* Your instructions *
Every line below that has "percent" in it should be copied.
---------------
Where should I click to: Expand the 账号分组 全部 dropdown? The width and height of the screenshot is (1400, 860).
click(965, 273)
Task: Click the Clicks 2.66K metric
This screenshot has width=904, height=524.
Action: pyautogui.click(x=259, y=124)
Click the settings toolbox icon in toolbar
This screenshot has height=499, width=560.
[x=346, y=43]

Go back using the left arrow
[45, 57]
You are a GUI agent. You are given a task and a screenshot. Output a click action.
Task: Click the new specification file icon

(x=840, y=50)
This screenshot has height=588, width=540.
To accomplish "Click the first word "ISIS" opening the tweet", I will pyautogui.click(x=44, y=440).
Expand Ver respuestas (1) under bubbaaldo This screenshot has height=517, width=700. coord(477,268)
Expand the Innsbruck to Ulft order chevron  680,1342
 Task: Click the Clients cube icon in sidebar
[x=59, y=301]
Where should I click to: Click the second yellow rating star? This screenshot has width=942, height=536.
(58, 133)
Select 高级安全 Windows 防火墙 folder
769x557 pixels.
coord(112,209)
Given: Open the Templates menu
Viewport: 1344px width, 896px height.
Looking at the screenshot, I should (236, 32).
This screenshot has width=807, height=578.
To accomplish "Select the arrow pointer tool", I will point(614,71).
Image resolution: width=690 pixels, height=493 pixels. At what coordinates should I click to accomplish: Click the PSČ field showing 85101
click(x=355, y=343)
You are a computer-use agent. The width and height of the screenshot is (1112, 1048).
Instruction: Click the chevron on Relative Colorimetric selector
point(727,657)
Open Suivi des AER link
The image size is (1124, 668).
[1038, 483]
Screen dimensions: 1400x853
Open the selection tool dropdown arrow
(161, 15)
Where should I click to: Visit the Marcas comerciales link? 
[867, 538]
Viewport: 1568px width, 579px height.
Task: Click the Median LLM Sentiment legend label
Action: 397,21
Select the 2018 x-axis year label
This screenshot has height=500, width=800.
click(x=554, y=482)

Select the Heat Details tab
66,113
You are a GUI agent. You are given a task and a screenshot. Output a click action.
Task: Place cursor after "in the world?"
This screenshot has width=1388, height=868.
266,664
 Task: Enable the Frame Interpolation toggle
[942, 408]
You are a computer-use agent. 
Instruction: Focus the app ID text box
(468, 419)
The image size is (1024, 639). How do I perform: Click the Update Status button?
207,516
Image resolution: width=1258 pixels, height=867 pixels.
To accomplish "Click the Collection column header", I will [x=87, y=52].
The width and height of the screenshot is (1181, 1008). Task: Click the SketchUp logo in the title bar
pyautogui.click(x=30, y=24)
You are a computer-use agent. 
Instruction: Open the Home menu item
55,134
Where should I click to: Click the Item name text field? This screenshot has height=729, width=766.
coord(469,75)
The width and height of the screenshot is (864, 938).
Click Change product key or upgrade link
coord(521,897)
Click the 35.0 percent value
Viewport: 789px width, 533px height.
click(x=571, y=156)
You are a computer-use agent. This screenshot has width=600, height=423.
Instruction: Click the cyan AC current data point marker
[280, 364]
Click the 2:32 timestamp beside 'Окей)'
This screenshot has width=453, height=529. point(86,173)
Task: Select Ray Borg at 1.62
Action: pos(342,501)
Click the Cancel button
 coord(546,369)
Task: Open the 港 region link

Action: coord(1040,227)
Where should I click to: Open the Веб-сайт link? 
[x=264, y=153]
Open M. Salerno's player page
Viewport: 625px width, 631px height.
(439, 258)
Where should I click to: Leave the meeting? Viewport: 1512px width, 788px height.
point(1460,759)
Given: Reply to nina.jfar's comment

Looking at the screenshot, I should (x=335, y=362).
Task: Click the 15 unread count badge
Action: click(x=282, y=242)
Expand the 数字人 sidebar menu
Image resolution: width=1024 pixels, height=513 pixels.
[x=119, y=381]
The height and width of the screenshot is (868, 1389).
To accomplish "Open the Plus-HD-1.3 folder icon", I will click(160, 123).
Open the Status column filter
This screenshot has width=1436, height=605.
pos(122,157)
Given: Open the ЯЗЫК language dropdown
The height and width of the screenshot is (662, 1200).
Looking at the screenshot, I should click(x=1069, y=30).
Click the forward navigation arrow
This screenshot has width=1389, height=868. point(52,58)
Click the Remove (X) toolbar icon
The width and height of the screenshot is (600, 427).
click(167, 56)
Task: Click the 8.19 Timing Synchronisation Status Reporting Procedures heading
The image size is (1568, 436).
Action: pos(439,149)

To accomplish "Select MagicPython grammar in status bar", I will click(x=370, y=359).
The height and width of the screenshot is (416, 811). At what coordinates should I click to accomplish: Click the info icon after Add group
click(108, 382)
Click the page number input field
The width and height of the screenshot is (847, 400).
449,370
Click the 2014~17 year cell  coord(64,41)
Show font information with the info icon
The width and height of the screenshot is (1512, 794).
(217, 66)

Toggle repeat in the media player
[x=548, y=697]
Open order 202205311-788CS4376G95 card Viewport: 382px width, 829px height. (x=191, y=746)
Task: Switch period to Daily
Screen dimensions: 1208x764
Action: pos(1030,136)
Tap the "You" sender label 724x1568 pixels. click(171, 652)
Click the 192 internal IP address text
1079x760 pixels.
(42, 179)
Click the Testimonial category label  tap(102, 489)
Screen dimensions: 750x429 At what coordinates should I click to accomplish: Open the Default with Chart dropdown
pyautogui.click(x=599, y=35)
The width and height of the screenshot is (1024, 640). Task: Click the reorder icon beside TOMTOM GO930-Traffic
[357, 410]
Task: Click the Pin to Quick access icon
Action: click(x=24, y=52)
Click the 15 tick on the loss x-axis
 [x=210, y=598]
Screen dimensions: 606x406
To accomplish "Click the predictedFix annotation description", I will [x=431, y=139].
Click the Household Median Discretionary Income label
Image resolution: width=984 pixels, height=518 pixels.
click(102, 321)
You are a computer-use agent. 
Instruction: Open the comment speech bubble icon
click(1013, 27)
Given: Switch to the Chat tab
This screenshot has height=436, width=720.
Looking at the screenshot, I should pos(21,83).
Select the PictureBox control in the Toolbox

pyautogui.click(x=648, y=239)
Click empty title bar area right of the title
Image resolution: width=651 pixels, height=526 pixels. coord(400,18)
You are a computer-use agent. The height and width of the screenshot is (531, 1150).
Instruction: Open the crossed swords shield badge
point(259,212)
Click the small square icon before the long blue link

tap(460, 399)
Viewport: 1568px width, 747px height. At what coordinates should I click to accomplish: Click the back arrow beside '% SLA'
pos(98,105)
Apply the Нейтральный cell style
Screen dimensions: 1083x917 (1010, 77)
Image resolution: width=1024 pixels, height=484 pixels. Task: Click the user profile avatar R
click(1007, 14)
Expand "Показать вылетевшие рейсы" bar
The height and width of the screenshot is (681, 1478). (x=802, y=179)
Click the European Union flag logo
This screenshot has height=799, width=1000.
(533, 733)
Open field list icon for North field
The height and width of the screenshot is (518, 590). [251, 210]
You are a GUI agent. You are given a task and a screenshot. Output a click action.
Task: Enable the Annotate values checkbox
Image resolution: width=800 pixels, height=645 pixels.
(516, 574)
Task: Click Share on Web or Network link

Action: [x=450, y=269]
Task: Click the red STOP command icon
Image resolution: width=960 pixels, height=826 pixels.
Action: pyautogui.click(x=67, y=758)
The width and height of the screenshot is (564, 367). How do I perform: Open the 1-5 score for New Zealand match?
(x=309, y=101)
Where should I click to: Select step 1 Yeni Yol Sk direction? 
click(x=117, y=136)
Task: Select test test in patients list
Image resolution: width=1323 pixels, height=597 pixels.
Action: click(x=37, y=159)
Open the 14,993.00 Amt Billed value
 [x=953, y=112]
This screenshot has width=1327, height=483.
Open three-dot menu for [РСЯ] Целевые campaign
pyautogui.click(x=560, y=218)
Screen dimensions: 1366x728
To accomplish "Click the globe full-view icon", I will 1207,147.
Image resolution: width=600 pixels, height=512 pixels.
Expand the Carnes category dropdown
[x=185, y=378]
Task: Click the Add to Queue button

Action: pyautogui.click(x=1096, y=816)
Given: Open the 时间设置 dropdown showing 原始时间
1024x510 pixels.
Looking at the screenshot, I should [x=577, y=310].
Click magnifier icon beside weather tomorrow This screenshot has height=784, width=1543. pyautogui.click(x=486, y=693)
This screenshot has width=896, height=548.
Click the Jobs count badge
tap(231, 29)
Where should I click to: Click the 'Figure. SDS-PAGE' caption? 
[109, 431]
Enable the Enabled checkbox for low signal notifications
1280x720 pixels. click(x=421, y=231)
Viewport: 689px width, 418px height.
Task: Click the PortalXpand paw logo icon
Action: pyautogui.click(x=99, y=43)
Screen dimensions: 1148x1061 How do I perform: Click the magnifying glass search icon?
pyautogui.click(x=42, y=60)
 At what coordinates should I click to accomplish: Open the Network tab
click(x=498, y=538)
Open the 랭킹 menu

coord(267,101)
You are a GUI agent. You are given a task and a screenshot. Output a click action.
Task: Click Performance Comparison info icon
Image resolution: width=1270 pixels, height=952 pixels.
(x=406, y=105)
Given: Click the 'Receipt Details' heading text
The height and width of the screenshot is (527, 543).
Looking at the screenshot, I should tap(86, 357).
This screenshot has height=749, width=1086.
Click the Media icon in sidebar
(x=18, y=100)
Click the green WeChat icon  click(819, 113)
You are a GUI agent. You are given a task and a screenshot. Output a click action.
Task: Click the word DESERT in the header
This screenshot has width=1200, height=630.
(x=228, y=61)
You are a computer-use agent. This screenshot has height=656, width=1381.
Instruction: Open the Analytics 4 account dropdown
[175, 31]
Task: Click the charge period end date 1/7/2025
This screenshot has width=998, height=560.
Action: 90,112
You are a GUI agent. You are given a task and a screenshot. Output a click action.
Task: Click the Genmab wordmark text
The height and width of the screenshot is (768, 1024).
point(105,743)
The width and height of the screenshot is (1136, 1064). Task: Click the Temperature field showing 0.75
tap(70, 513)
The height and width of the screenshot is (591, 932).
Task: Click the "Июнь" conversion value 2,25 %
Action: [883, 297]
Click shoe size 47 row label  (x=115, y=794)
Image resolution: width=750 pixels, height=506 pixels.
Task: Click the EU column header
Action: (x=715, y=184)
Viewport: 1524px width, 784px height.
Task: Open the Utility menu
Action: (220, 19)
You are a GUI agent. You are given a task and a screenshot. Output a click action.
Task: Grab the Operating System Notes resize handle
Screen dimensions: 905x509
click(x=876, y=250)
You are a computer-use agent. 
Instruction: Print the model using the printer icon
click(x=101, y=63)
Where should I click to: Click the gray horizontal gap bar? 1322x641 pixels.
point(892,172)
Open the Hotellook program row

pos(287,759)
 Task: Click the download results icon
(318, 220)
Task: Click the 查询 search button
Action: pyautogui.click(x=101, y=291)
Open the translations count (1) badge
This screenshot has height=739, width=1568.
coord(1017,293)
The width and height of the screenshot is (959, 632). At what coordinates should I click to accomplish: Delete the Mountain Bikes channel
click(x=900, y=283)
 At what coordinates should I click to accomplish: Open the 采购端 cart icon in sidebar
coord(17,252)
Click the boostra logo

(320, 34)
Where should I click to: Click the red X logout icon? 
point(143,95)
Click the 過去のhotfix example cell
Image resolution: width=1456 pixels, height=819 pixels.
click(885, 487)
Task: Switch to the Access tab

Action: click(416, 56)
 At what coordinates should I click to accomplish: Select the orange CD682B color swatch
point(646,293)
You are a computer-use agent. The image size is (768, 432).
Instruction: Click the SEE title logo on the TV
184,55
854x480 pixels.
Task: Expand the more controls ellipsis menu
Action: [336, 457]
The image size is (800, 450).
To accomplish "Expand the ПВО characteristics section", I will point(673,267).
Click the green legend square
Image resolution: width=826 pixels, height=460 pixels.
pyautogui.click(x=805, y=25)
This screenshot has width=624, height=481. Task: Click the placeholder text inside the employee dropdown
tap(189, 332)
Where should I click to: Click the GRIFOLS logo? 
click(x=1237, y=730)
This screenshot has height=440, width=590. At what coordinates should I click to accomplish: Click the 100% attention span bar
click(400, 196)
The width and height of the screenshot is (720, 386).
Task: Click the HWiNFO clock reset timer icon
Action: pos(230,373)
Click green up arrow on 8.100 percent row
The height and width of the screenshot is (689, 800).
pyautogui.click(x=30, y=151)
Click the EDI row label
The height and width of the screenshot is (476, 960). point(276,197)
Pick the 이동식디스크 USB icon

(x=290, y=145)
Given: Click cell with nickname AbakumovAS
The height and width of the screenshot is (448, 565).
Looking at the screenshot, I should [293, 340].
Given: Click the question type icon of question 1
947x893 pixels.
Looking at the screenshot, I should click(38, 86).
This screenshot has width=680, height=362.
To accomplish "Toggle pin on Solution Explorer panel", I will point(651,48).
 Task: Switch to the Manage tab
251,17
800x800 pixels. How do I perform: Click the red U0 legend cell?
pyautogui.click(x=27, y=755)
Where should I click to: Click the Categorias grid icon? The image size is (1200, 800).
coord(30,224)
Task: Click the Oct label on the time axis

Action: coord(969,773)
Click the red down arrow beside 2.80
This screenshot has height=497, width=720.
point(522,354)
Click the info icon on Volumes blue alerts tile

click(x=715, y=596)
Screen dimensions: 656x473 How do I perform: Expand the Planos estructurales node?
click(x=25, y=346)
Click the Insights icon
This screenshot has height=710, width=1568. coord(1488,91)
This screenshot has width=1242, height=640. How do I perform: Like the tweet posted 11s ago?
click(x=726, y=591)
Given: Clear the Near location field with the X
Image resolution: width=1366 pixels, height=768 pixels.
---------------
* The completed task *
Click the 35.0 percent value
Click green up arrow on 8.100 percent row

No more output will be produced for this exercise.